A kind of image labeling method learnt based on the multi-modal degree of depth
Technical field
The present invention relates to a kind of image labeling method, particularly relate to the image labeling method learnt based on the multi-modal degree of depth, belong to technical field of image processing.
Background technology
In recent years, along with the sharp increase of amount of images, people need the efficient mark realizing picture material urgently, to realize effective retrieval and the management of large-scale image.
From the angle of pattern-recognition, image labeling problem is considered as distribute one group of label according to content to image, wherein how chooses the suitable characteristics of token image content, mark performance will be affected to a great extent.Due to well-known semantic gap problem, be difficult to when prior art carries out linguistic indexing of pictures reach gratifying result.In recent years, the people such as Hinton proposes to utilize deep neural network, training characteristics effectively from training set.Dissimilar deep neural network, has been successfully applied to various language and information retrieval.These methods find the data structure hidden and effective characteristic feature by depth structure, degree of depth study from training data, improve system performance.
Summary of the invention
The object of the invention there are provided a kind of image labeling method learnt based on the multi-modal degree of depth, and the method is applied to convolutional neural networks technology, optimizes deep-neural-network parameter, improves mark precision.The method is summed up on the basis of single mode study, realize multi-modal study, wherein both comprise the low-level image feature of research token image, as color, shape or texture etc., also similarity function between dimensioned plan picture and mark is comprised, as linear similarity, cosine similarity and radial distance etc.
The present invention solves the technical scheme that its technical matters takes: the invention provides a kind of image labeling method learnt based on the multi-modal degree of depth, the method comprises the following steps:
Step 1: utilize the image pattern collection without label, the node weights of pre-training deep neural network.
Step 2: adopt back-propagation algorithm, optimize the weight of each single mode.

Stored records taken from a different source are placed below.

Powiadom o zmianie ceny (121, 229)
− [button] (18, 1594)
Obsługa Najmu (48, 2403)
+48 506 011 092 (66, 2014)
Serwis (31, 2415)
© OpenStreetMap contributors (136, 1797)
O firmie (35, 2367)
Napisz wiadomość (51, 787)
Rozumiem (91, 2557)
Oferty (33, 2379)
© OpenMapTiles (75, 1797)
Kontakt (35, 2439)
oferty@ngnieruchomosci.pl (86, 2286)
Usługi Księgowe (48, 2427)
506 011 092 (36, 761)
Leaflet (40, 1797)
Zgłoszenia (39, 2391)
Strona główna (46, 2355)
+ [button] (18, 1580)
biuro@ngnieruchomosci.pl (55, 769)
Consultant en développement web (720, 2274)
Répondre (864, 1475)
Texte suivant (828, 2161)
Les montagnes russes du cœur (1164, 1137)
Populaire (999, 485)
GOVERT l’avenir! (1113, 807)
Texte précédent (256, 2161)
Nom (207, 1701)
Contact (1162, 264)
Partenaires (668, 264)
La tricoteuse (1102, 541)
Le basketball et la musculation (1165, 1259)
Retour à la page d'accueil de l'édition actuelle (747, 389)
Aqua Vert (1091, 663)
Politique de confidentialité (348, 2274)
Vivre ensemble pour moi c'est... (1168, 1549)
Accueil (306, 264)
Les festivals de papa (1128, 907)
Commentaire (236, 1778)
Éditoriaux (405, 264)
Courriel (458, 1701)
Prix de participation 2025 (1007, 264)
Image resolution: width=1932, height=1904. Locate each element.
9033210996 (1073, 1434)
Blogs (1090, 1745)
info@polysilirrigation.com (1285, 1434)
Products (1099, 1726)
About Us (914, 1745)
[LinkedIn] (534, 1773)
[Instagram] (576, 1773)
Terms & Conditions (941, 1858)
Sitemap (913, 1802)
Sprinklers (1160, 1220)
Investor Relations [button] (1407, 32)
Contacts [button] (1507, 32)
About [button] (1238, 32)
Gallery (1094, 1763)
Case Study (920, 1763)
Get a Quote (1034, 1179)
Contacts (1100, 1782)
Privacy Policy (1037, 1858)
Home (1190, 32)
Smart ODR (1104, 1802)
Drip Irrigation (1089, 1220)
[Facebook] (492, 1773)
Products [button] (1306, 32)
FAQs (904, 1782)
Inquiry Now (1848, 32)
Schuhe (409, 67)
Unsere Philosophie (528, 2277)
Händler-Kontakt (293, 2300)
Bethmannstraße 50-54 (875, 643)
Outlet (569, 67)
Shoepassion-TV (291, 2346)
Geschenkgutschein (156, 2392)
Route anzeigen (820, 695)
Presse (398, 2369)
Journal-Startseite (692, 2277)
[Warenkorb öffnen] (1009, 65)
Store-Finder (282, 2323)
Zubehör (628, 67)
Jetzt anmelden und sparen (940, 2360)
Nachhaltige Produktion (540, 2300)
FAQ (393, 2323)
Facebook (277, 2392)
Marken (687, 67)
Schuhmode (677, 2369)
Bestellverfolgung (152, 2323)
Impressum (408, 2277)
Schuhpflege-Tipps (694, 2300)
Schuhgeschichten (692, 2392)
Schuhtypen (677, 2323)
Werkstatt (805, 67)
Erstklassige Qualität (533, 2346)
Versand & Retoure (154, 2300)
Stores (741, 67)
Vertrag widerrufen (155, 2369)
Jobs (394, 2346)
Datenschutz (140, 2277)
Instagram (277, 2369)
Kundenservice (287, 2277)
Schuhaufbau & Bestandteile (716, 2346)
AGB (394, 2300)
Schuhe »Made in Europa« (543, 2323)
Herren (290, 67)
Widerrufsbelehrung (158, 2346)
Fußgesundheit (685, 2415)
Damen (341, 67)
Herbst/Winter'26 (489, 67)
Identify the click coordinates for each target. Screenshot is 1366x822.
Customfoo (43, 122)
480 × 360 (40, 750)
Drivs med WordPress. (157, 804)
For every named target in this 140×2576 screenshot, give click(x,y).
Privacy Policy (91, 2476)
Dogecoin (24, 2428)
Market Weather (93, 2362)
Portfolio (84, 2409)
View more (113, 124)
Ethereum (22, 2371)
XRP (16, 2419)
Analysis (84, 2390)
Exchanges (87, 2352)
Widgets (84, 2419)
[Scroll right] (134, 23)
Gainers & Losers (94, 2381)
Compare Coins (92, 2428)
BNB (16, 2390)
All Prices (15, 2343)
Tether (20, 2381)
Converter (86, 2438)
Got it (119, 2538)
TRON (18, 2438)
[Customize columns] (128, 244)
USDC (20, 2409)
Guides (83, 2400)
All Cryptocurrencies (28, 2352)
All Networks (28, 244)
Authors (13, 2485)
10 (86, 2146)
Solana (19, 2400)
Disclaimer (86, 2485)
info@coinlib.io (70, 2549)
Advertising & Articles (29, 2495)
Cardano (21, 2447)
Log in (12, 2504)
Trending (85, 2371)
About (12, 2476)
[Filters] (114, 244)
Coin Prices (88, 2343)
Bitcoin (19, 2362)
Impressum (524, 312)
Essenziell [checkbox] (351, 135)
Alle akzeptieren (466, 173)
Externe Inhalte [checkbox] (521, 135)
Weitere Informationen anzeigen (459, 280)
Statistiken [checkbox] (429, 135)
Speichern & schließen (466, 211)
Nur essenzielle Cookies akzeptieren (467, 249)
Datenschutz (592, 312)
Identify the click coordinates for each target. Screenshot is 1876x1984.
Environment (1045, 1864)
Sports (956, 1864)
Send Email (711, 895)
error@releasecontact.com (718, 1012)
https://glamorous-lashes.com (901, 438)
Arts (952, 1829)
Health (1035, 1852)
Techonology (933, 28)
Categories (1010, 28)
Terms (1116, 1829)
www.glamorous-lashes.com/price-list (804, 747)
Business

Step 3: the power gradient algorithm adopting on-line study, optimizes the weight between modality combinations.
Deep neural network described in step 1 of the present invention is the convolutional neural networks of employing eight layers, and wherein the first five layer is convolutional layer, and its excess-three layer is full articulamentum; The output of full articulamentum is as the input of Softmax sorter, and Softmax sorter generates the classifications of 1000 marks; Pre-training and fine setting stage all use the objective function of polynomial expression logistic regression.
In the convolutional layer of the invention described above, ground floor, the second layer, layer 5 are normalization layer, and for maintaining the invariance, all normalization layers all use maximum pool technology.In addition, in all convolutional layers and full articulamentum, all use Serial regulation unit as nonlinear activation function;
In the above-mentioned convolutional neural networks used of the present invention, all input picture size unifications are 256 × 256 sizes; Next, respectively the first two convolution filter is set to 7 × 7 and 5 × 5, step-length is 2, uses this type filter to be for obtaining all band informations, uses little step-length to be produce next layer network influential " dead feature " for avoiding; Then, connect latter three layers of convolutional layer successively, and arrange wave filter size 3 × 3, step-length is 1; Finally, the Output Size of each full articulamentum is 4096.In the pre-training stage, the dropout rate of complete for the first two articulamentum is set to 0.6.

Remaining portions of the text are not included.